Zwei Wochen später stand die Prioritätenliste dann erneut auf der Tagesordnung, dieses Mal im Kreisausschuss. Nach einer erneut kontrovers geführten Diskussion verständigte sich das Gremium auf Vorschlag der Grünen-Kreisrätin Christa Heckel aus Hersbruck darauf, die Liste alljährlich aufs Neue in der Steuerungsgruppe zu diskutieren.

Gespräche laufen

Jetzt lag dem aktuell als Ferienausschuss anstelle des kompletten Kreistags eingesetzten Kreisausschuss die überarbeitete Version der Prioritätenliste  erneut zur Abstimmung vor. Landrat Kroder verwies darauf, dass er wegen des im Konzept angesprochenen Radschnellwegs entlang der B 14 nach Nürnberg mit den davon betroffenen Kommunen Lauf, Rückersdorf und Schwaig „den Gesprächsfaden aufgenommen“ habe, um bis Anfang 2021 eine gemeinsame Linie zu finden. Für und wider würden dabei „sauber abgewogen“, der Landkreis sollte sich der dabei gefundenen Lösung anschließen, so Kroder.

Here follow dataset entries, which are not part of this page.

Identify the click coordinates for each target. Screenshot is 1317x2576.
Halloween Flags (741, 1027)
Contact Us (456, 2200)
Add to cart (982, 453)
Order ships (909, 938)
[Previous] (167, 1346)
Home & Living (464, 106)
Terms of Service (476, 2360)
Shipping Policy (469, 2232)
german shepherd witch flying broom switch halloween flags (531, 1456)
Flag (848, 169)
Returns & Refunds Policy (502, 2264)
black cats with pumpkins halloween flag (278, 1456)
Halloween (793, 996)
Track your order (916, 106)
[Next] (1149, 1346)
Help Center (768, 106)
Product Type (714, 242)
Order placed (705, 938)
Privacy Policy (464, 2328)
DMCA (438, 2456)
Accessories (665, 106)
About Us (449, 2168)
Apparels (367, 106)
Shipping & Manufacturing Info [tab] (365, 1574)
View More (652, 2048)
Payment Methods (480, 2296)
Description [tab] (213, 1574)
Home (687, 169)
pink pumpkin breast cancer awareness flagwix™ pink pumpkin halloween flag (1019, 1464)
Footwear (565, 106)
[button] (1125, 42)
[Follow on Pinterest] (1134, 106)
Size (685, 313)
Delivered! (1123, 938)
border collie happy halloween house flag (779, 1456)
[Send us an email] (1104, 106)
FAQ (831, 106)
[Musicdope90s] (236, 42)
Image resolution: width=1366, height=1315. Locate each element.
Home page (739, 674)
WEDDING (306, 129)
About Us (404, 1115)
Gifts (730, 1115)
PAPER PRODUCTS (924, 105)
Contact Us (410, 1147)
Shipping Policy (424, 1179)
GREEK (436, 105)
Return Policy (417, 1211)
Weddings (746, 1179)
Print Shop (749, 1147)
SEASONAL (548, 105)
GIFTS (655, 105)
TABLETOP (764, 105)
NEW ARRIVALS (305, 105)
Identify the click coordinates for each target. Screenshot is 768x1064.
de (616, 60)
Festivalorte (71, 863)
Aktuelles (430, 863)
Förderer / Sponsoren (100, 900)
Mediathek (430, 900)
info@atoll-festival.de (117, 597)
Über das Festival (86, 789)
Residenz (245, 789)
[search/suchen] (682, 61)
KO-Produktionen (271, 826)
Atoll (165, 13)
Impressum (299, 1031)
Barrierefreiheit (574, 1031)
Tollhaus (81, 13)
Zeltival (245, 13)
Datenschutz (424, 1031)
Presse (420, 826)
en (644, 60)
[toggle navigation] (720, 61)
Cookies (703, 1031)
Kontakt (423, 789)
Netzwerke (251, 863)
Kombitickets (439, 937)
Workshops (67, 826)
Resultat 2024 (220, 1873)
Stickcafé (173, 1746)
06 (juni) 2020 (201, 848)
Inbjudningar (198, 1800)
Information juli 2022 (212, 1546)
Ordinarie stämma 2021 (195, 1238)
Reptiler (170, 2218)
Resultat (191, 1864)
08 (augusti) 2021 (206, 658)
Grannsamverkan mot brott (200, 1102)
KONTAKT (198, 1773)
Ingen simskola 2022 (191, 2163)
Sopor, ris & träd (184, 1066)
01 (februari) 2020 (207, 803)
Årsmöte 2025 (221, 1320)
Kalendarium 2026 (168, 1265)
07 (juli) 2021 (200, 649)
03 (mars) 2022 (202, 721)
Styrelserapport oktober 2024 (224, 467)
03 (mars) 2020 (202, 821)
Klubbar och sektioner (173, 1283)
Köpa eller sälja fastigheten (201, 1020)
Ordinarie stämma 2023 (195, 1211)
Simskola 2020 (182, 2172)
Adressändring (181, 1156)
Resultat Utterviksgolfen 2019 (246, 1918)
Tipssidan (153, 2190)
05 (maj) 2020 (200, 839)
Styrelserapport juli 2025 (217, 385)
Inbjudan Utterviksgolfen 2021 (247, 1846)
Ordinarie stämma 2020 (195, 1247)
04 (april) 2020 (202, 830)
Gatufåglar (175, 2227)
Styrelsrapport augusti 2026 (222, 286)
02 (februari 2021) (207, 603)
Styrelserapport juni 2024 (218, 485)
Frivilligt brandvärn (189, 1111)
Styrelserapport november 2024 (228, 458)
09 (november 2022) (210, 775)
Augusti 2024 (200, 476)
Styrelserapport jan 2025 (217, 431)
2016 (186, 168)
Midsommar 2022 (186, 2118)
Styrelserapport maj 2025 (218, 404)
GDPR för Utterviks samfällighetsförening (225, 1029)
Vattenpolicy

Die Ausschussmitglieder beschlossen zudem das bereits im Oktober 2019 formulierte Ziel, den Anteil des Rads am Gesamtverkehr („Modal-Split“) bis 2024 auf 6,6 bis 7,2 Prozent zu erhöhen, in den darauffolgenden Jahren sukzessive weiter nach oben zu schrauben. Vor dem Hintergrund der beschlossenen Maßnahmen zur Radverkehrsförderung peilt der Landkreis eine Anhebung bis 2027 auf 10 Prozent und bis 2030 auf 12 Prozent Radverkehrsanteil an.